The youngest of four racing brothers, Unser was born in in Albuquerque in 1939 to a family of hard-core racers. His father, Jerry, and two uncles, Louis and Joe, were also drivers. Beginning in 1926, the family began competing in the Pikes Peak International Hill Climb, an annual road race held in Colorado.
Al’s oldest brother, Jerry, became the first Unser to qualify for the Indianapolis 500 in 1958; he was killed in a crash during practice the following year.
Unser began racing in 1957 when he was 18, but competed mostly in sprint cars. He made it to Indy in 1965 and was part of the rookie class with future Indy 500 winners Mario Andretti (1969) and Gordon Johncock (1973, 1982).

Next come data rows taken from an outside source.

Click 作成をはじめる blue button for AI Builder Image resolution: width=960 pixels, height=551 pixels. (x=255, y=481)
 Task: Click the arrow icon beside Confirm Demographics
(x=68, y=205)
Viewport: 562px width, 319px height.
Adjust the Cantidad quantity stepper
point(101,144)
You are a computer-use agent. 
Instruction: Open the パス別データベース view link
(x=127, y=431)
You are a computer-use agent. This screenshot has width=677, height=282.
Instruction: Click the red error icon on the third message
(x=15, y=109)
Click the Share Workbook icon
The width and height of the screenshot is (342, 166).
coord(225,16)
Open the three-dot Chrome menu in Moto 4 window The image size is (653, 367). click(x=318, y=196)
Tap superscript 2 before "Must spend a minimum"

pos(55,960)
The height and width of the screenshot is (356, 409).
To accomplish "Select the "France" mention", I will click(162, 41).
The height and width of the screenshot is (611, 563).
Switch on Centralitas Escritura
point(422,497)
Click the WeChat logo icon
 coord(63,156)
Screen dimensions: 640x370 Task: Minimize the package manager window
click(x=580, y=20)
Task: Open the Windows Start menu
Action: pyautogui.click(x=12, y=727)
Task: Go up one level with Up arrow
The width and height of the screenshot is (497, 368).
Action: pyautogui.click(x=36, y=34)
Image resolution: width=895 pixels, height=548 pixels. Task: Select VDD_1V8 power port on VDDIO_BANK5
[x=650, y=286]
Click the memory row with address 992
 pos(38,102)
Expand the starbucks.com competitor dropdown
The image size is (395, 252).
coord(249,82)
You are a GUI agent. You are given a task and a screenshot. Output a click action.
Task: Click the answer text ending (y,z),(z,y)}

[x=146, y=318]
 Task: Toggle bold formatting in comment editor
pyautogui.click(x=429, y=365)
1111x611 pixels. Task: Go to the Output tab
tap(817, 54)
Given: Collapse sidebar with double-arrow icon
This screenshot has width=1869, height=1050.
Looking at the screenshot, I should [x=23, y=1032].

“Al was one of the smartest drivers I ever raced against,” Andretti said. “I often said that I wished I could have had some of his patience.”
The Unser family combined for 73 career starts in the Indy 500 — a number bettered only by the 76 starts by the Andretti family. The Unser participation spans Al (27 races), Bobby (19), and Al Jr. (19), as well as Johnny (five), Robby (two) and Jerry (one).
Unser was inducted into the Indianapolis Motor Speedway Hall of Fame in 1986 and the International Motorsports Hall of Fame in 1998. His collection of trophies and cars is housed at the Unser Racing Museum in Albuquerque.
Unser is survived by his wife, Susan, and son, Al Jr. He was preceded in death by daughters Mary and Deborah.